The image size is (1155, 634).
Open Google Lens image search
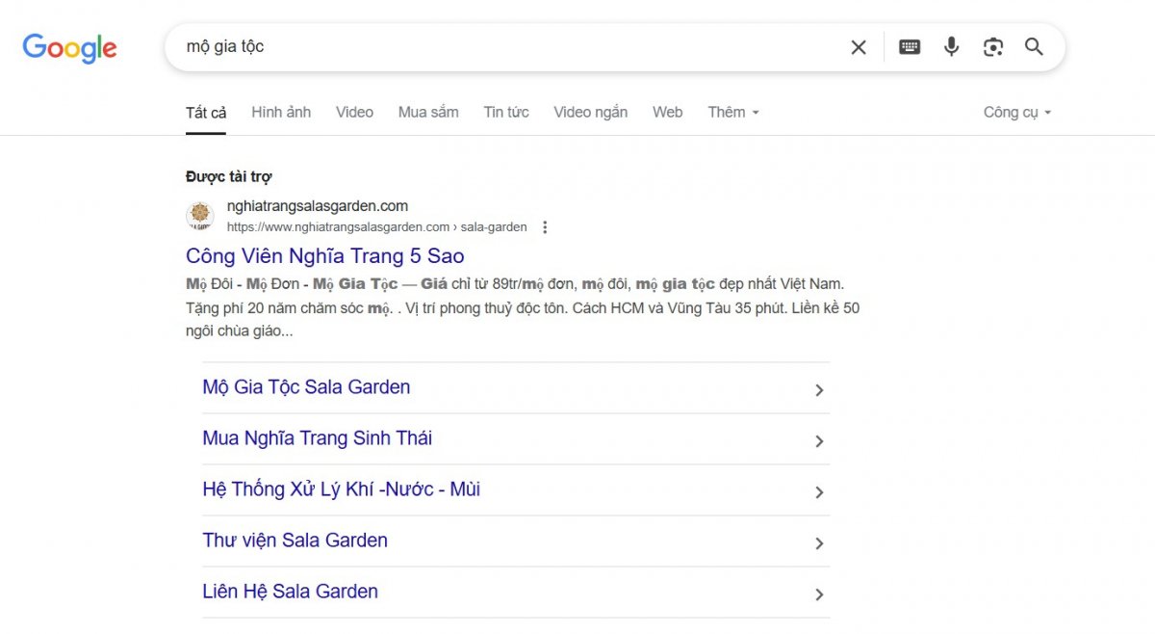[x=992, y=47]
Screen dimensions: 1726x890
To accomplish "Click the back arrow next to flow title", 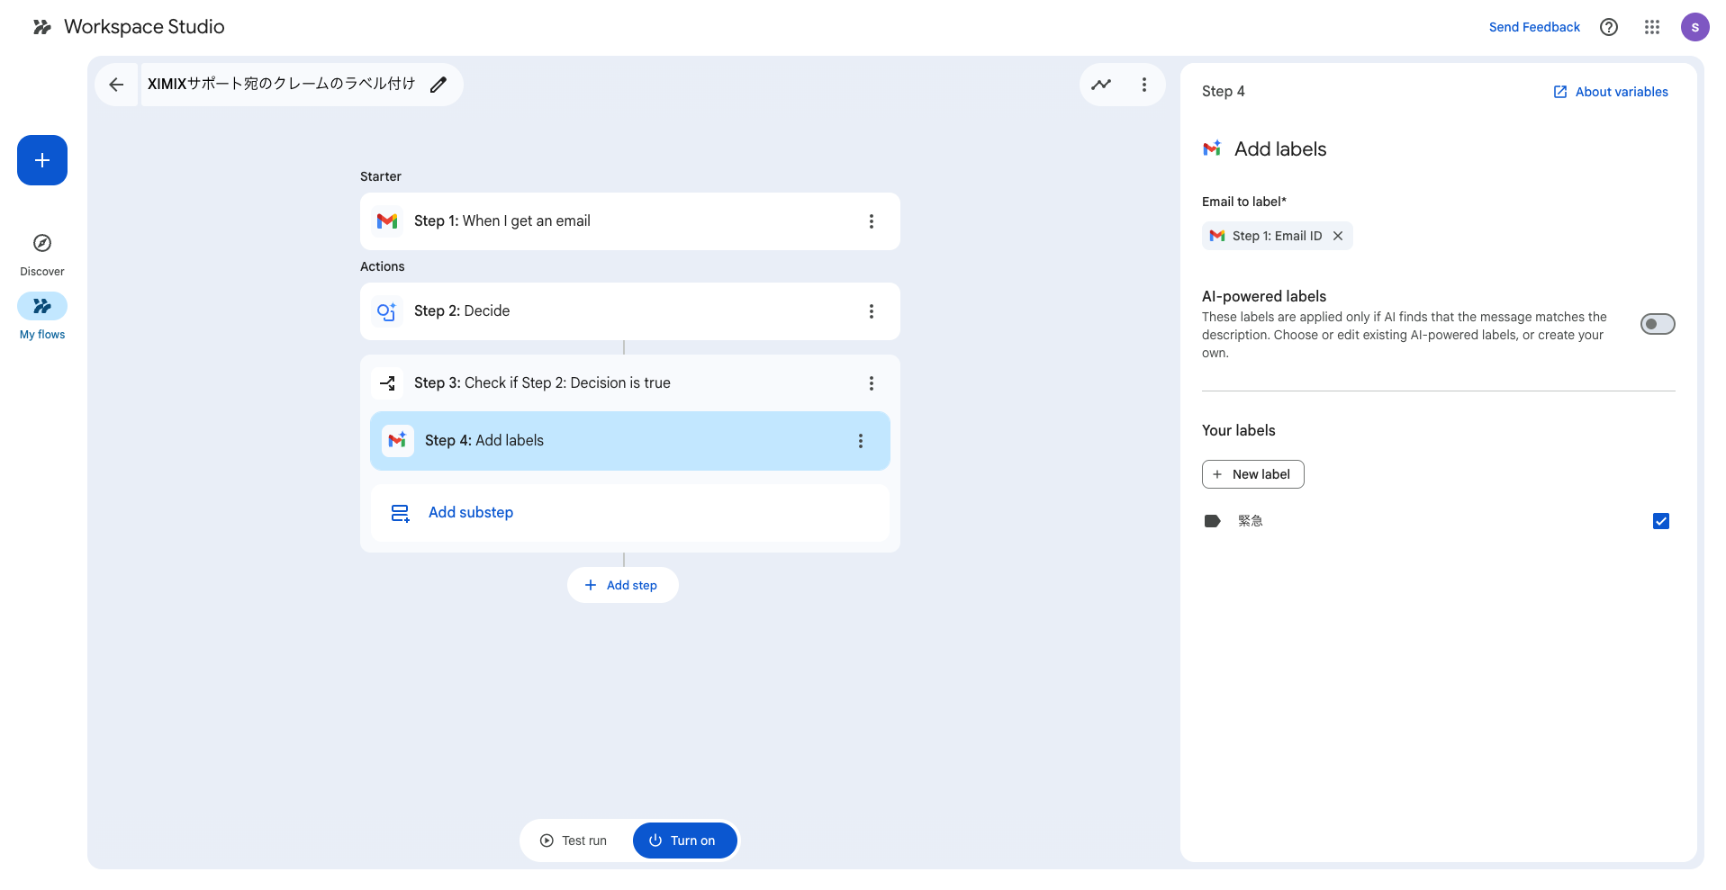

◆ ◆ ◆ ◆

■ **Instructions to follow**
Repeat the lines of the records verbatim, starting at the line containing "Open Google Lens image search" and stopping after the final line. Images stay out.

■ **Result below**
Open Google Lens image search
[x=992, y=47]
Screen dimensions: 1726x890
To accomplish "Click the back arrow next to flow title", 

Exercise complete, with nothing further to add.